Люба сняла с полочки три стакана, молоко, печенье, хлеб и масло и, нажав пружину, захлопнула дверцу.

— Теперь свету бы не мешало, — сказал Павел, беря свой стакан, — неловко как-то в темноте.

Люба молча повернула рукоятку, и мягкий голубоватый свет полился с потолка.

— Я теперь читаю старинные книги. Каждый вечер несколько часов посвящаю чтению, — заговорил снова Павел, отхлебнув несколько глотков и откидываясь на спинку кресла.

— Ну и что же? — отрывисто спросила Люба, раздражение которой еще не остыло.

— Я завидую, — ответил медленно Павел. — Завидую тем несчастным, голодным и холодным «мужикам». Как просто и свободно они жили, выбирая по своей воле труд или безделье.

— Главное, свободно умирали с голоду, — бросила Люба.

— Да, и свободно умирали с голоду.

— Умереть с голоду вы и теперь можете совершенно свободно.

— Да.
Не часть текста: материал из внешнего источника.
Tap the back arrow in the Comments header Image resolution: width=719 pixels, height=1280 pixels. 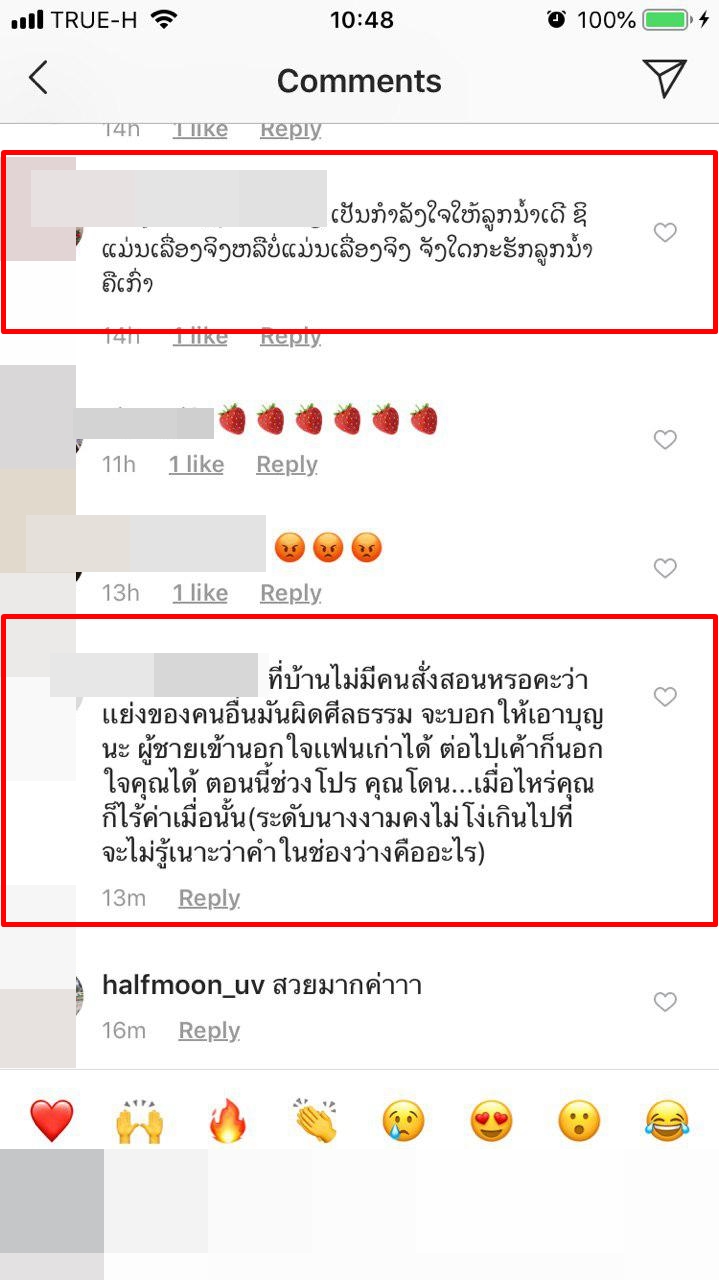pyautogui.click(x=38, y=79)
Вот умереть мне можно совершенно свободно в любую минуту, а жить так, как я хочу, мне не позволяют.

— Как же вы хотите жить?

— Тоже совершенно свободно, независимо.

Павел говорил громко и возбужденно, все лицо его горело одушевлением, и глаза, красивые серые глаза блестели под белым, слегка откинутым назад лбом.
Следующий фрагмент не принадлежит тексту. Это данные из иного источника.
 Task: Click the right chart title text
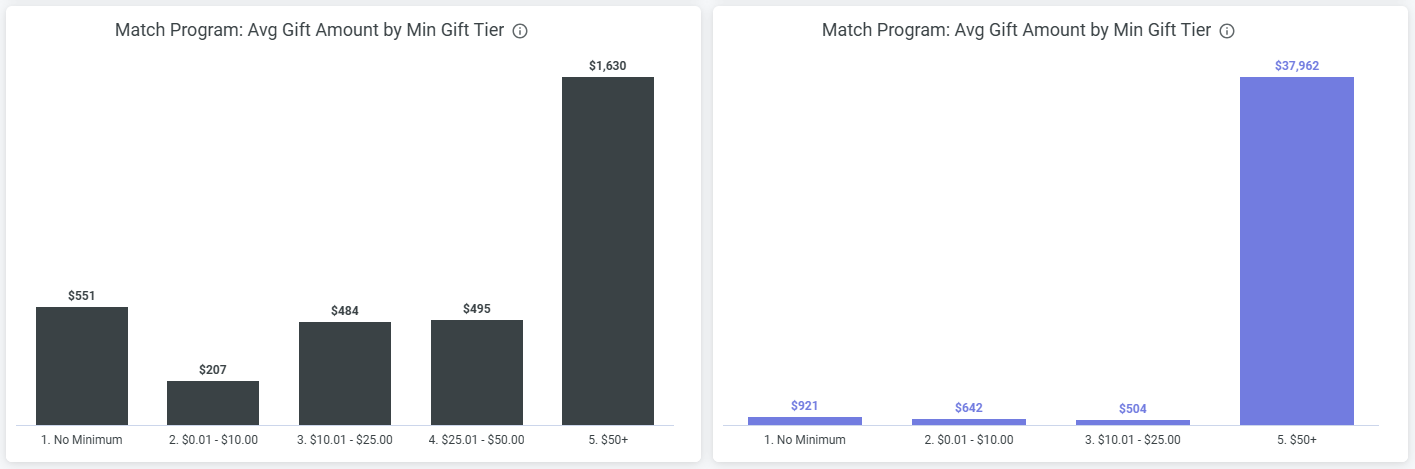(x=1016, y=30)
Аглая не сводила с него взгляда и жадно ловила его слова.

— Так, так, — наконец сказала она, — это мои мысли.

— Да замолчите вы, несносные, — вскричала Люба, — вы еще о религии заговорите!
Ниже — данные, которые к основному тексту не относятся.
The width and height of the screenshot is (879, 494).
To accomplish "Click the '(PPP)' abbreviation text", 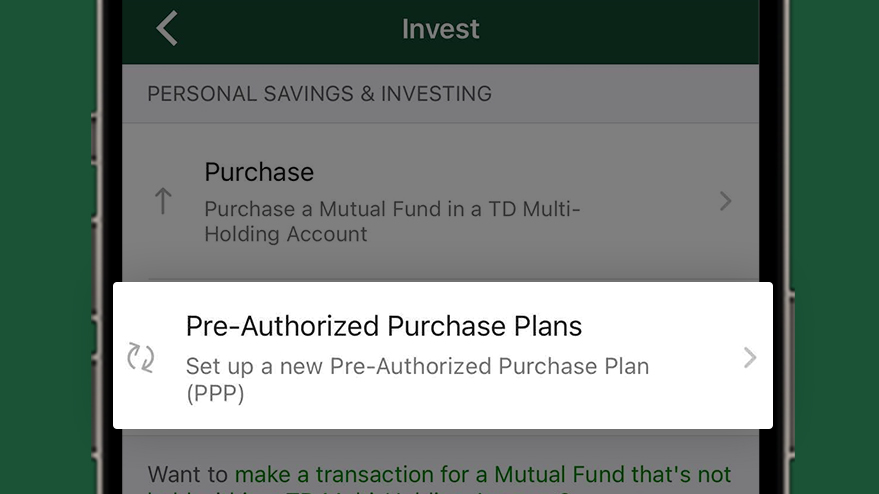I will click(x=215, y=393).
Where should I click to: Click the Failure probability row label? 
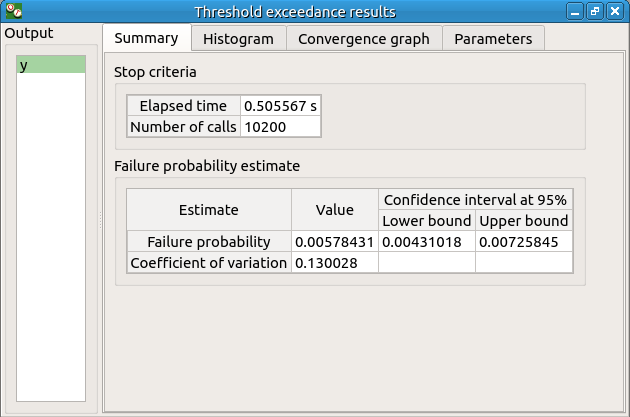(209, 242)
Она презрительно усмехнулась.

— О, как бы я хотел веровать, — сказал, подхватывая ее слова, Павел, — чисто, наивно и горячо веровать, так, как описывается в старинных книгах. Но меня обокрали. Когда я был еще ребенком, мою душу отравили скептицизмом. Она мертва и безжизненна. Как я завидую старому семейному быту, как бы мне хотелось иметь мать и отца. Не граждан за номерами, которые числятся моими отцом и матерью по государственным спискам (да и то насчет отца я не уверен), а настоящих, живых мать и отца, которые воспитали бы меня и вложили бы в меня живую душу.

— Вы и против общественного воспитания детей?

— Да, против. Я не боюсь говорить об этом, как ни дико это кажется и как ни идет это вразрез с положениями госпожи науки и ходячей морали.

— Замолчите, мне тошно слушать вас. Я вам не верю, вы напускаете на себя.

— О нет, я говорю вполне искренне. Дружная старинная семья, как в ней, должно быть, хорошо было! Как радостно прыгали дети, встречая входящего отца! Как они прижимались доверчиво и ласково к своей матери!

— У вас голова забита старыми бреднями. Вам нужно бросить читать и взять отпуск.

— Конечно, это лучшее средство, — сказал Павел насмешливо. — Нет, не то, — продолжал он. — Раз проснулись эти чувства в душе, их ничем не заглушишь.

— Вы знаете, в Африке около Нового Берлина образовалось, говорят, общество, решившее добиваться от верховного африканского совета легализации семьи на старинный лад, — сказала Аглая.

— Да, слышал. И глубоко им сочувствую. И если я когда-нибудь сойдусь с девушкой, — прибавил Павел значительно, — я сойдусь с ней только с тем, чтобы никогда не разлучаться. И если она уйдет все-таки от меня, я ее убью. И себя убью.

— Вы совсем сумасшедший, — сказала Люба, — не хотите еще чаю?

— Нет, не хочу… Свободные люди. А наша служба в Армии Труда, неизбежная, обязательная, как рок? А обязательные занятия?! Вы что теперь делаете?

— Я в перчаточном, — ответила Люба.

— Ну вот. И очень вам это нравится?

— Это необходимо. И потом, ведь это отнимает у нас только четыре часа в сутки, а в остальное время мы делаем что хотим.

— А я ни минуты, ни мгновения не хочу подчиняться, ни минуты не хочу заниматься моей проклятой полировкой стекол.

— Просите перевести вас.

— Куда? Рубить гвозди? Месить тесто? Я ничего, ни одного движения не хочу делать по принуждению.

— Ну к чему вы все это болтаете? — спросила его Люба. — Ведь вы не переделаете всего общества. И если большинство с вами не согласно, вам остается только подчиниться.

— Большинство, большинство. Проклятое, бессмысленное большинство, камень, давящий всякое свободное движение.